== SUPPLIED RECORDS ==

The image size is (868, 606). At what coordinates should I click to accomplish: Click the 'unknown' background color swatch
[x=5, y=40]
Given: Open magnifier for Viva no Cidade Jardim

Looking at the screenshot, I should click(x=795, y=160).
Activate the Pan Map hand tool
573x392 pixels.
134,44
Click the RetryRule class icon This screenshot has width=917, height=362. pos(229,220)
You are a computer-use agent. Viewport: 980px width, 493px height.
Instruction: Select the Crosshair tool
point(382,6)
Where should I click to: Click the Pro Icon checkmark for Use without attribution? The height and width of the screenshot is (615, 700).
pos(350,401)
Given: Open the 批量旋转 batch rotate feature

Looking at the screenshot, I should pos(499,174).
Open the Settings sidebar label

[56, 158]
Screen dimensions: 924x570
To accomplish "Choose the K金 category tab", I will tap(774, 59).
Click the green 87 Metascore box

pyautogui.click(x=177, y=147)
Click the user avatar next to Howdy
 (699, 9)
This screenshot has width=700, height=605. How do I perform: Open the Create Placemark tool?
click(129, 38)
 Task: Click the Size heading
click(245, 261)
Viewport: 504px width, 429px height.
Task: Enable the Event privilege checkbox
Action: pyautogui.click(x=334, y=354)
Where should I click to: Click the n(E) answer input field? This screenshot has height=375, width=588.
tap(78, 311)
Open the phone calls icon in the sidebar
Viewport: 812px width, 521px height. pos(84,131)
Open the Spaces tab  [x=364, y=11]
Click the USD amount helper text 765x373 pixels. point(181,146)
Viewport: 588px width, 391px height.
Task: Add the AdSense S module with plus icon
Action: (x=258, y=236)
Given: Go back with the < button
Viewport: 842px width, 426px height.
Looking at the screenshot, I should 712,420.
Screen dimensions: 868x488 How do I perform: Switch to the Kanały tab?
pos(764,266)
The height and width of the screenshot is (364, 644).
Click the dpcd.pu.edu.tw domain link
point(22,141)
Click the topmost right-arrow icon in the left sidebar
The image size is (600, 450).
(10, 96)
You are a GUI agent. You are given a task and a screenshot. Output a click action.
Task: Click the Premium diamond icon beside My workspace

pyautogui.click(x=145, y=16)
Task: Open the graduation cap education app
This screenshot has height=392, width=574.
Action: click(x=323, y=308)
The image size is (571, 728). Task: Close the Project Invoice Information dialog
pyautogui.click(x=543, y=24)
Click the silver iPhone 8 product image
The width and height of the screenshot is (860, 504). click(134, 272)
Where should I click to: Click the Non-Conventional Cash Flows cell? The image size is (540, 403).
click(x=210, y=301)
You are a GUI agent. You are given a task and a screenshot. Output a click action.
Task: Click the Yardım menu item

===

_WHAT IS REQUIRED_
Each line of the data must come back exactly as written.

_SOLUTION TO THIS EXERCISE_
The image size is (868, 606). At what coordinates should I click to accomplish: Click the 'unknown' background color swatch
[x=5, y=40]
Given: Open magnifier for Viva no Cidade Jardim

Looking at the screenshot, I should click(x=795, y=160).
Activate the Pan Map hand tool
573x392 pixels.
134,44
Click the RetryRule class icon This screenshot has width=917, height=362. pos(229,220)
You are a computer-use agent. Viewport: 980px width, 493px height.
Instruction: Select the Crosshair tool
point(382,6)
Where should I click to: Click the Pro Icon checkmark for Use without attribution? The height and width of the screenshot is (615, 700).
pos(350,401)
Given: Open the 批量旋转 batch rotate feature

Looking at the screenshot, I should pos(499,174).
Open the Settings sidebar label

[56, 158]
Screen dimensions: 924x570
To accomplish "Choose the K金 category tab", I will tap(774, 59).
Click the green 87 Metascore box

pyautogui.click(x=177, y=147)
Click the user avatar next to Howdy
 (699, 9)
This screenshot has width=700, height=605. How do I perform: Open the Create Placemark tool?
click(129, 38)
 Task: Click the Size heading
click(245, 261)
Viewport: 504px width, 429px height.
Task: Enable the Event privilege checkbox
Action: pyautogui.click(x=334, y=354)
Where should I click to: Click the n(E) answer input field? This screenshot has height=375, width=588.
tap(78, 311)
Open the phone calls icon in the sidebar
Viewport: 812px width, 521px height. pos(84,131)
Open the Spaces tab  [x=364, y=11]
Click the USD amount helper text 765x373 pixels. point(181,146)
Viewport: 588px width, 391px height.
Task: Add the AdSense S module with plus icon
Action: (x=258, y=236)
Given: Go back with the < button
Viewport: 842px width, 426px height.
Looking at the screenshot, I should 712,420.
Screen dimensions: 868x488 How do I perform: Switch to the Kanały tab?
pos(764,266)
The height and width of the screenshot is (364, 644).
Click the dpcd.pu.edu.tw domain link
point(22,141)
Click the topmost right-arrow icon in the left sidebar
The image size is (600, 450).
(10, 96)
You are a GUI agent. You are given a task and a screenshot. Output a click action.
Task: Click the Premium diamond icon beside My workspace

pyautogui.click(x=145, y=16)
Task: Open the graduation cap education app
This screenshot has height=392, width=574.
Action: click(x=323, y=308)
The image size is (571, 728). Task: Close the Project Invoice Information dialog
pyautogui.click(x=543, y=24)
Click the silver iPhone 8 product image
The width and height of the screenshot is (860, 504). click(134, 272)
Where should I click to: Click the Non-Conventional Cash Flows cell? The image size is (540, 403).
click(x=210, y=301)
You are a GUI agent. You are given a task and a screenshot. Output a click action.
Task: Click the Yardım menu item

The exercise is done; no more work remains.